Un appello ai Southworkers. Visione post-pandemica di una comunità da costruire

Southworking: una definizione, una vision, un progetto nato in questi ultimi mesi e che vede nel lavoro agile dal Sud nuove prospettive per il futuro del lavoro e dei territori italiani. E in questa definizione ci ritroviamo, forse, in molti.

Si prospetta come un nuovo modo di concepire le città e il lavoro, ben lontana da quello a cui siamo stati abituati in epoca pre-covid. Lavoro, intendiamoci, intellettuale. Lavoro per il quale non è necessaria la presenza fisica, per il quale non è necessario “mettere le mani in pasta”, per quei lavori esclusivamente digitali dove basta un pc per essere in ufficio. Lavori svolti da professionisti, spesso freelance, spesso meridionali, migrati al Nord per opportunità e convenienza, tornati a casa dopo mesi di quarantena.

E così le nostre case di famiglia al Sud, ampie, soleggiate, accoglienti e luminose, si sono trasformate nei nostri nuovi uffici.
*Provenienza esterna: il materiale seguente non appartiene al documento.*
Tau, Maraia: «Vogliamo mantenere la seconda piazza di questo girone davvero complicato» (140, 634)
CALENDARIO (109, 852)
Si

Abbiamo ripreso le abitudini che avevamo lasciato qui da studenti: un bagno al mare a pranzo, una corsetta sulla litoranea, la birra al chiosco con gli amici di una vita.

(Adesso) non c’è posto migliore per lavorare.

Si potrebbe in questo modo riequilibrare lo storico e annoso divario tra Nord e Sud, dicono. Tornare a far girare l’economia meridionale tutto l’anno e non solo durante le vacanze.

Io non ci credo.

Non credo che lavorare da casa di mamma e papà in Sicilia per sviluppare progetti per il Nord sia una leva per lo sviluppo del mio territorio.

Sono una rigeneratrice urbana e un’innovatrice sociale. Mi sono formata a Palermo, poi a Venezia e poi a Bologna, dove in questi ultimi tre anni lavoro e, a periodi alterni, abito.

Ho sempre avuto l’obiettivo e l’ambizione di tornare a casa, nel mio territorio, nella mia Bagheria, per provare, con le mie competenze e la mia volontà, a innescare qualche scintilla di cambiamento per una vera innovazione culturale, sociale e urbana.

Non ci sono ancora riuscita, lo ammetto. E non ci riuscirò probabilmente fin quando non tornerò a lavorare al Sud, per il Sud.

In questi mesi catartici ho sperimentato il Southworking, ma anche il Northworking. Lavoro da Bologna per Bagheria e da Bagheria per Bologna.

Semplice non è. Soprattutto quando, con la mente a Bologna, e gli occhi e il cuore in Sicilia, vedo intorno a me tanta bellezza sgretolarsi nelle mani di amministrazioni obsolete e fatiscenti che tutti questi “talenti di ritorno” non li sanno accogliere e sicuramente non li sapranno o non li vogliono trattenere.

Siamo tornati. È estate, “lu suli, lu mari, lu ientu”, non c’è posto migliore dove stare. Abbiamo necessità di rivedere le nostre famiglie, i nostri amici, i nostri luoghi. Ma quanto durerà? Quanto resisteremo?

Le nostre città hanno bisogno di noi non solo con gli occhi e il cuore, hanno bisogno di noi con la testa. Hanno bisogno delle nostre competenze e del nostro lavoro qui, qui dove vorremmo tanto stare, qui dove abbiamo necessità di ricostruire una comunità, qui dove il nostro lavoro serve più che altrove.

Il lockdown ci ha cambiati, la pandemia ci ha cambiati, ma non è così semplice (come scrivono in molti) da un giorno all’altro pensare e decidere di lasciare il nostro posto di lavoro, chiudere un contratto, una valigia e tornare a casa. Per fare cosa, ci chiedono i nostri genitori. Ce lo chiediamo anche noi. Immaginare di tornare, da soli, e ricominciare da zero.

Forse abbiamo bisogno di costruire qualcosa di nuovo per il nostro territorio. Forse abbiamo bisogno di ritrovarci e immaginare insieme il nostro futuro, tra Nord e Sud.